Archive for sentiment analysis

The grilling is scheduled a fortnight hence

Posted in Uncategorized with tags , , , , , , , , on 2011 July 20 by Asad Sayeed

Yep, my Special Day of Reckoning is approaching:

 THE DISSERTATION DEFENSE FOR THE DEGREE OF Ph.D. IN COMPUTER SCIENCE FOR

Asad Basheer Sayeed

Will be held:

DATE:                    Wednesday August 3, 2011 at 12:00 p.m.

LOCATION:           Room 3258 A.V. Williams Bldg.

TITLE:        A Distributional and Syntactic Approach to Fine-Grained Opinion Mining

ABSTRACT:  This thesis contributes to a larger social science research program of analyzing the diffusion of IT innovations. We show how to automatically discriminate portions of text dealing with opinions about innovations by finding {source, target, opinion} triples in text. In this context, we can discern a list of innovations as targets from the domain itself. We can then use this list as an anchor for finding the other two members of the triple at a “fine-grained” level—paragraph contexts or less.

We first demonstrate a vector space model for finding opinionated contexts in which the innovation targets are mentioned. We can find paragraph-level contexts by searching for an “expresses-an-opinion-about” relation between sources and targets using a supervised model with an SVM that uses features derived from a general-purpose subjectivity lexicon and a corpus indexing tool. We show that our algorithm correctly filters the domain relevant subset of subjectivity terms so that they are more highly valued.

We then turn to identifying the opinion. Typically, opinions in opinion mining are taken to be positive or negative. We discuss a crowdsourcing technique developed to create the seed data describing human perception of opinion bearing language needed for our supervised learning algorithm. Our user interface successfully limited the meta-subjectivity inherent in the task (“What is an opinion?”) while reliably retrieving relevant opinionated words using labour not expert in the domain.

Finally, we developed a new data structure and modeling technique for connecting targets with the correct within-sentence opinionated language. Syntactic relatedness tries (SRTs) contain all paths from a dependency graph of a sentence that connect a target expression to a candidate opinionated word. We use factor graphs to model how far a path through the SRT must be followed in order to connect the right targets to the right words. It turns out that we can correctly label significant portions of these tries with very rudimentary features such as part-of-speech tags and dependency labels with minimal processing. This technique uses the data from the crowdsourcing technique we developed as training data.

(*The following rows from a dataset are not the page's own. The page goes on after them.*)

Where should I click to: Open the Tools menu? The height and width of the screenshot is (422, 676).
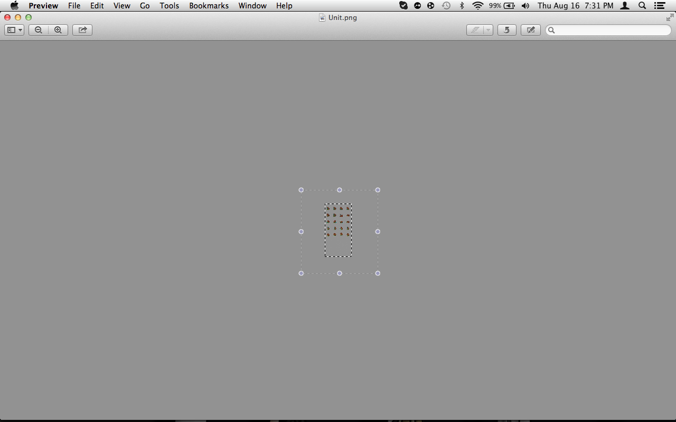(x=170, y=6)
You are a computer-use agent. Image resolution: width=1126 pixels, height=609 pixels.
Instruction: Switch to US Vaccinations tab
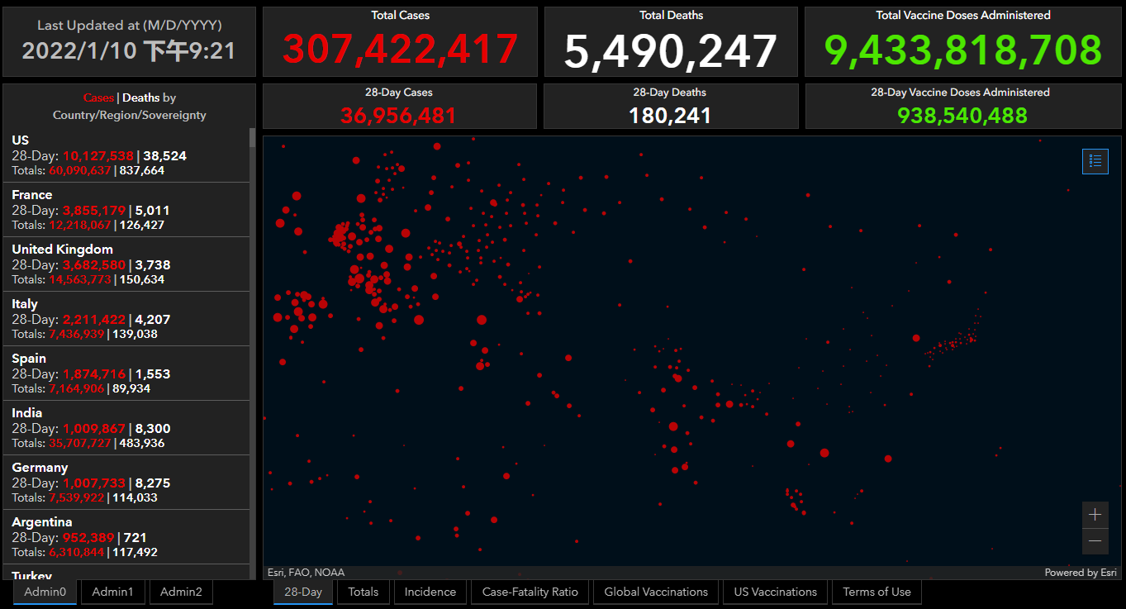(x=775, y=592)
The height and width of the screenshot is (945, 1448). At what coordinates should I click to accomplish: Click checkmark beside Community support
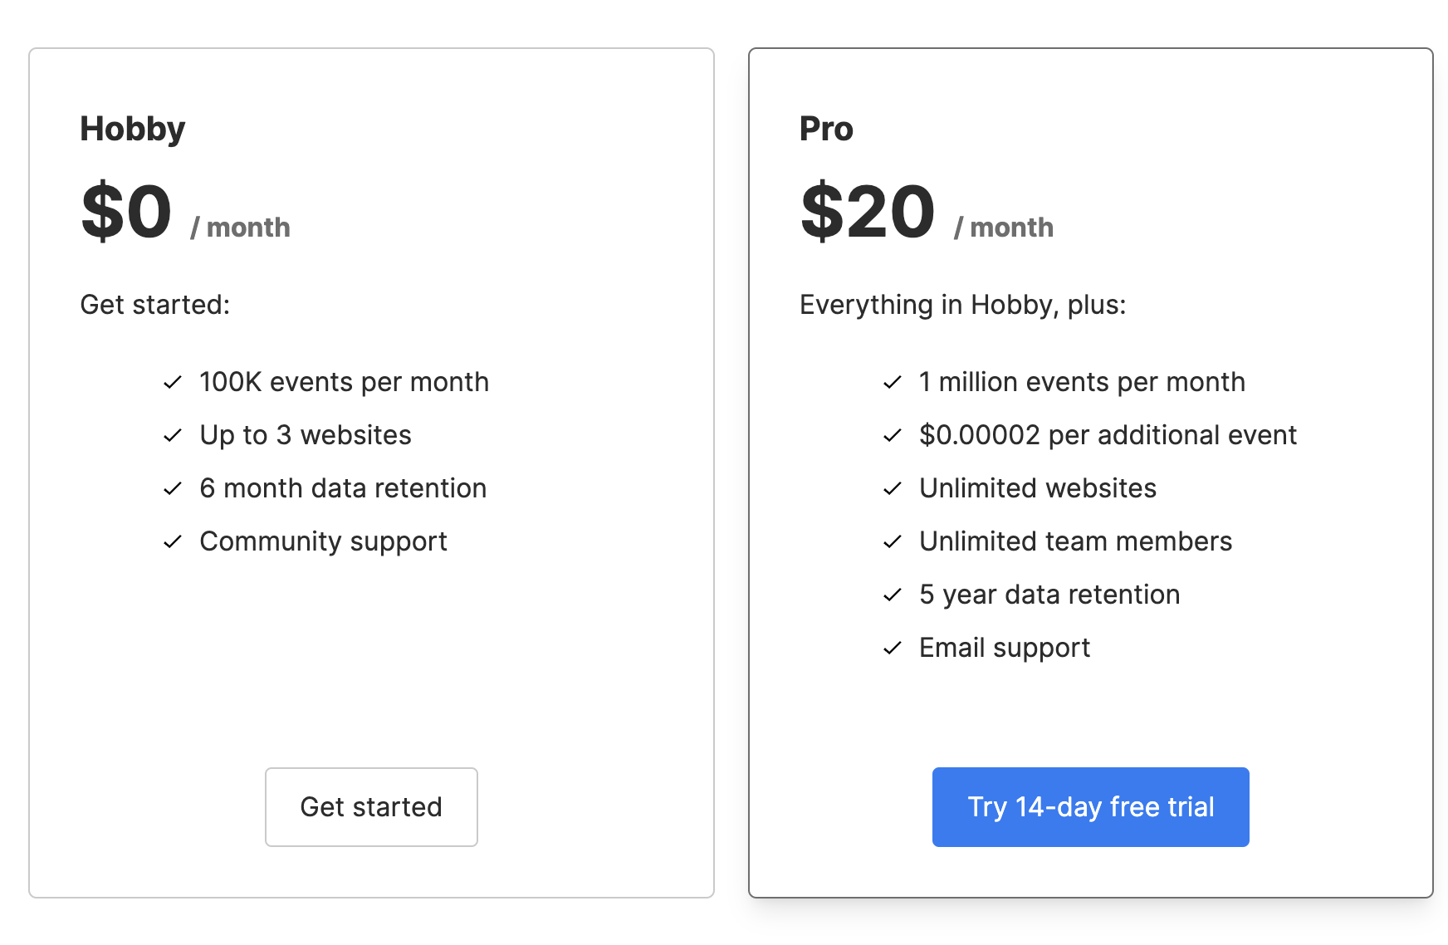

We conclude by placing our work in the context of a larger sentiment classification pipeline and by describing a model for learning from the data structures produced by our work. This work contributes to computational linguistics by proposing and verifying new data gathering techniques and applying recent developments in machine learning to inference over grammatical structures for highly subjective purposes. It applies a suffix tree-based data structure to model opinion in a specific domain by imposing a restriction on the order in which the data is stored in the structure.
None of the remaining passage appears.